start

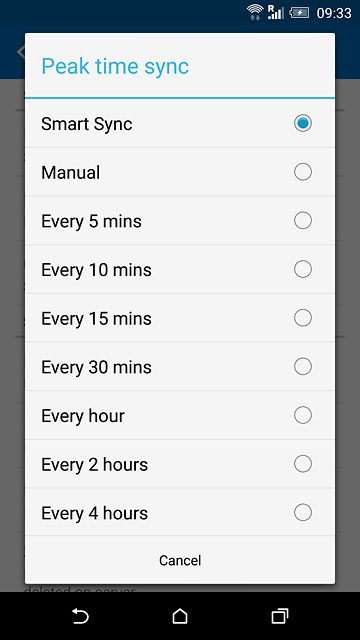Tap the Android back navigation icon
Screen dimensions: 360x640
click(x=80, y=616)
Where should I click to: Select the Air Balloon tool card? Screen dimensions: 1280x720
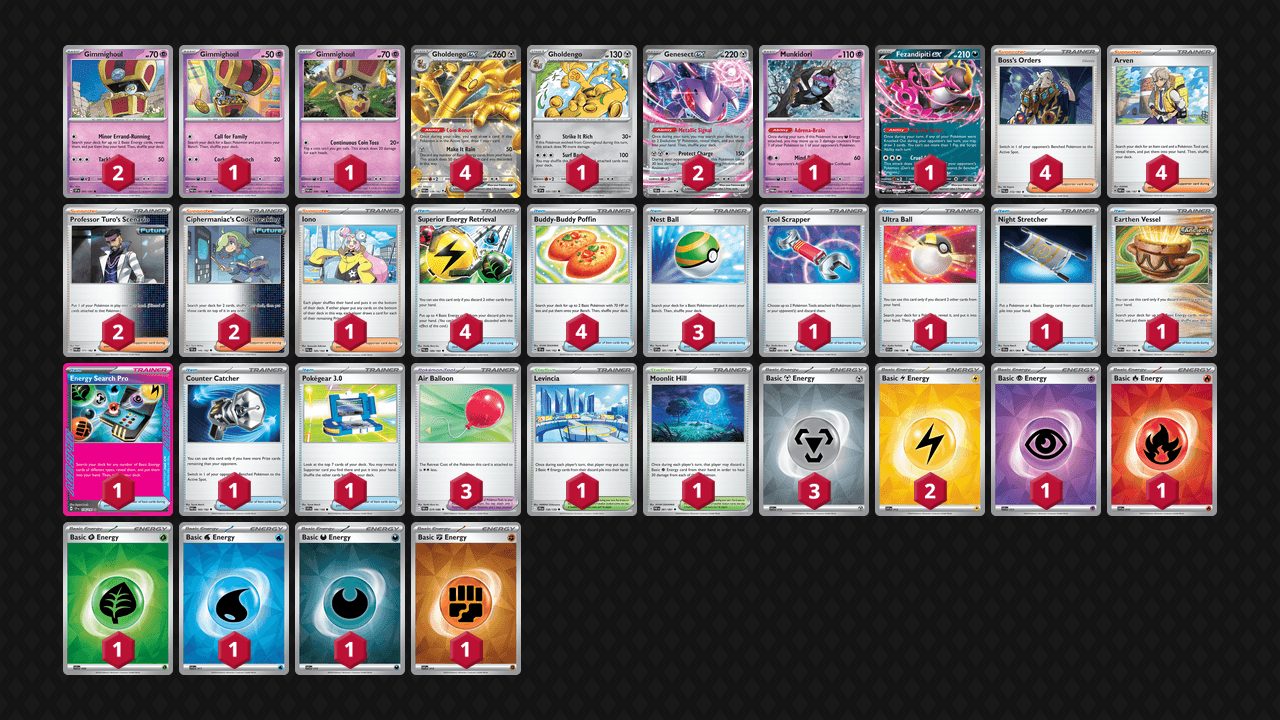click(x=466, y=440)
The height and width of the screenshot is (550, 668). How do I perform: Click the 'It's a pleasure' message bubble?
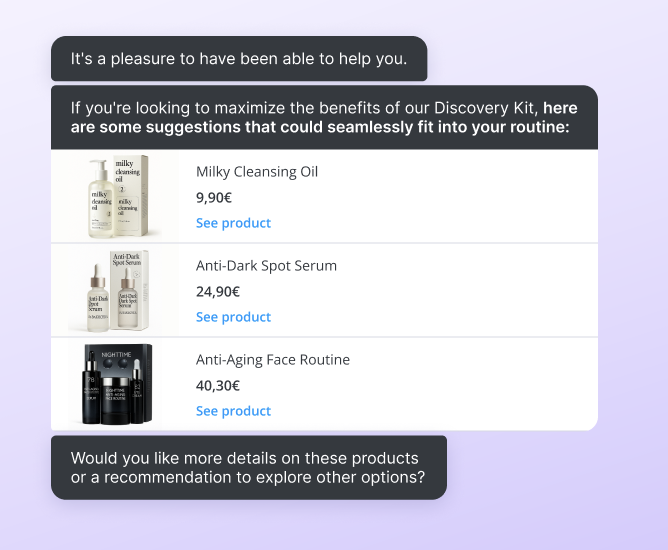(239, 59)
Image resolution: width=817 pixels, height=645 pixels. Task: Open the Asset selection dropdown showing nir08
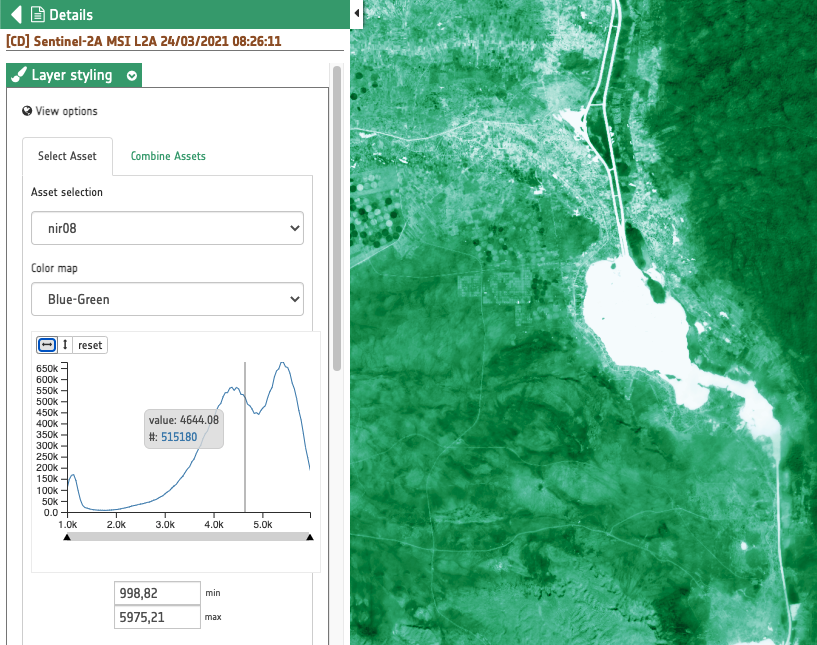pos(167,228)
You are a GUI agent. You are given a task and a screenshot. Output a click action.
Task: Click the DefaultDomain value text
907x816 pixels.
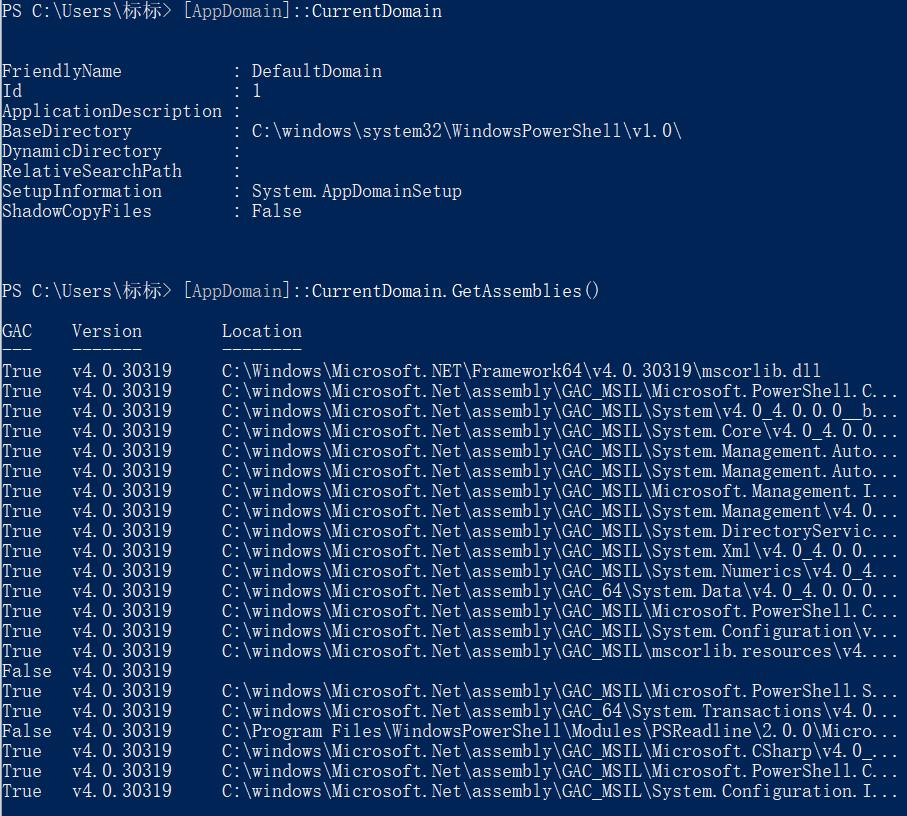coord(316,71)
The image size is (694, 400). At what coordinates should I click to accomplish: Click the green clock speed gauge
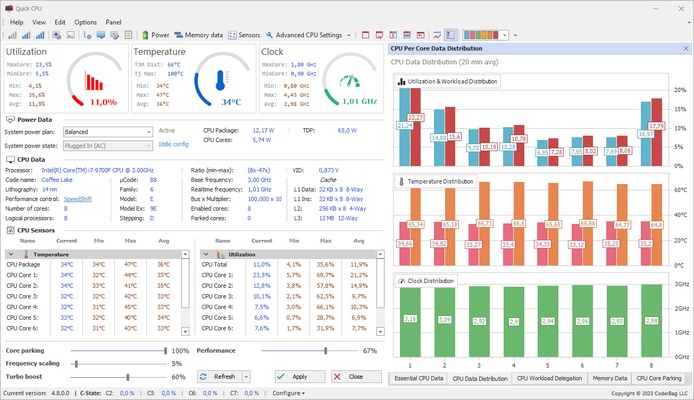click(350, 83)
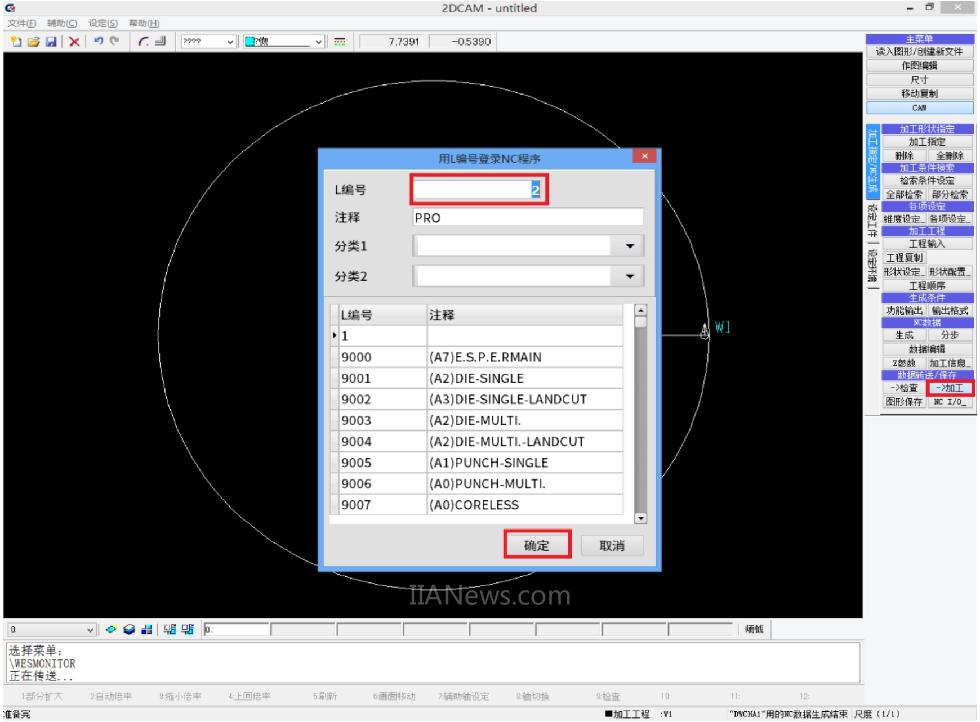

end

Rescale the records from the line with "Image resolution: width=817" up to and including the last line of the records by multiplying each click coordinate by 1.75 and rounding to the nearest whole number, with halves rounded up. Reproduce every other word and number in those lines unchanged, including the image sizes, and leave the pictures out.

COMPLETED TASK:
Image resolution: width=817 pixels, height=645 pixels. Task: Open the Asset selection dropdown showing nir08
pos(292,399)
You are a GUI agent. You are given a task and a screenshot. Output a click action.
Task: Click the DefaultDomain value text
907x816 pixels.
coord(553,124)
The image size is (694, 400). At what coordinates should I click to accomplish: Click the green clock speed gauge
click(613, 145)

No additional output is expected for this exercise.